Cada ser fantástico é único na História Sem Fim. Não há uma inserção de seres fantásticos tirados da cultura nórdica e tão presentes em mesas de RPG. Os seres apresentados parecem ter saído da imaginação de Bastian. Isso torna tudo mais original porque nada é mais singular e criativo que a imaginação de uma criança. Até mesmo o dragão, uma criatura comum nas histórias de Fantasia, possui características únicas que remetem ao artístico em vez do guerreador.

Ser diferente é ser criativo

O vazio do protagonista não é preenchido por um objetivo que deve ser alcançado a qualquer custo (ser o melhor, salvar o mundo, conseguir a pedra mágica, derrotar o grande vilão ou ter uma vingança). A obra não se restringe ao escapismo que coloca o leitor em uma situação de conforto e ensina:

Amadurecer é entender que a vida não é só feita de desejos realizados.

O maniqueísmo é deixado de lado. E, por fim, todo embate é cheio de um significado profundo e não um recurso “cinematográfico” para entreter de forma barata o leitor.  Cada um desses pontos me marcou porque diferencia-se das Fantasias Infantojuvenis com um sucesso recente ou até mesmo as consagradas no passado. Além disso, parece ser uma obra à frente do próprio tempo (foi lançada em 1979).

O que aconteceu com o final?

No encerrar a obra possui uma dissonância. O tema central é amadurecimento.
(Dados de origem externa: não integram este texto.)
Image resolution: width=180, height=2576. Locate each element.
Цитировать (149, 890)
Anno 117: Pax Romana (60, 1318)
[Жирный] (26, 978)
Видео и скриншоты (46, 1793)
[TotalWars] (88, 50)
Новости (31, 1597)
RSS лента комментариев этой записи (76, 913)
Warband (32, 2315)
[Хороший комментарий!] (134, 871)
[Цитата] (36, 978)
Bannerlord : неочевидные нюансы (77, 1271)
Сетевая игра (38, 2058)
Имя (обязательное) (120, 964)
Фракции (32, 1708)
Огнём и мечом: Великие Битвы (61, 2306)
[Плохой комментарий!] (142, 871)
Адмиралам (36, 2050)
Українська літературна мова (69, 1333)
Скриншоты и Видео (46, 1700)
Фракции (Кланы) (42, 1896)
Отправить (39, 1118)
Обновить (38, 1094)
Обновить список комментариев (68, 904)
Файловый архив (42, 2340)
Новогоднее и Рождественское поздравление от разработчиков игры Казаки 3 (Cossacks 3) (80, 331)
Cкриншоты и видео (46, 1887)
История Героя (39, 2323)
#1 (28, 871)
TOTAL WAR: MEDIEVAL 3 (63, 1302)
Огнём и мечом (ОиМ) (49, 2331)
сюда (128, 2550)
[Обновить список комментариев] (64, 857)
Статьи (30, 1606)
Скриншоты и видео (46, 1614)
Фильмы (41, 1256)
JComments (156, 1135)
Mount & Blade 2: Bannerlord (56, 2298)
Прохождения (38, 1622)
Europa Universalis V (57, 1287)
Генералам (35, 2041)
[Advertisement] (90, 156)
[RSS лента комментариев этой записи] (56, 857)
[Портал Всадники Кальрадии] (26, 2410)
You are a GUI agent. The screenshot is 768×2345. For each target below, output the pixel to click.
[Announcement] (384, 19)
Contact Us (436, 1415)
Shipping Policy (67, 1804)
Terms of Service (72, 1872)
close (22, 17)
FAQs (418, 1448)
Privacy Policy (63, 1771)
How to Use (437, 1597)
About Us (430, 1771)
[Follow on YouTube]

Bastian primeiro se projeta no herói, depois adota uma visão fantasiosa sobre si junto com uma vontade de só viver na ilusão e por fim enxerga a si mesmo e valoriza a vida que tem. Seria ótimo se o final só fosse composto desta construção. Entretanto, nos instantes finais há uma inserção sobre amor que destoou de todo o livro. Parece algo forçado para deixar o final mais “meloso”.

Um livro único  

A História Sem Fim é aquela obra que você termina de ler e tem a sensação de não ter lido nada igual! Para quem deseja algo criativo o livro será um deleite. O final pode causar estranheza, mas não arranha toda a jornada. Leia, mergulhe na imaginação de uma criança e veja como fantasiar é literalmente algo mágico. Tem episódios interessantes sobre a obra no Cabuloso Cast e no Covil de Livros . Há muito material para curtir a obra, aproveite!

Nota

Quatro selos cabulosos. A nota mais alta são 5 selos cabulosos.
Quatro selos cabulosos. A nota mais alta são 5 selos cabulosos.

Garanta a sua cópia de “A História Sem Fim”!

Ficha Técnica

Título: A História Sem Fim
Autor: Michael Ende
Tradutor: Maria do Carmo Cary
Editora: Martins Fontes
Páginas: 392
Ano: 2005
ISBN: 9788533613157
Sinopse: “A História sem Fim” é a mágica aventura de um garoto solitário que passa através das páginas de um livro para um reino muito particular, o reino da fantasia. Nesta terra imaginária, numa busca original e cheia de perigos, Bastian descobre a verdadeira medida de sua própria coragem e aprende também que até ele tem capacidade para amar. O texto impresso em duas cores, verde e vinho, as belas ilustrações das aberturas dos capítulos completam o clima de encantamento que envolve o leitor.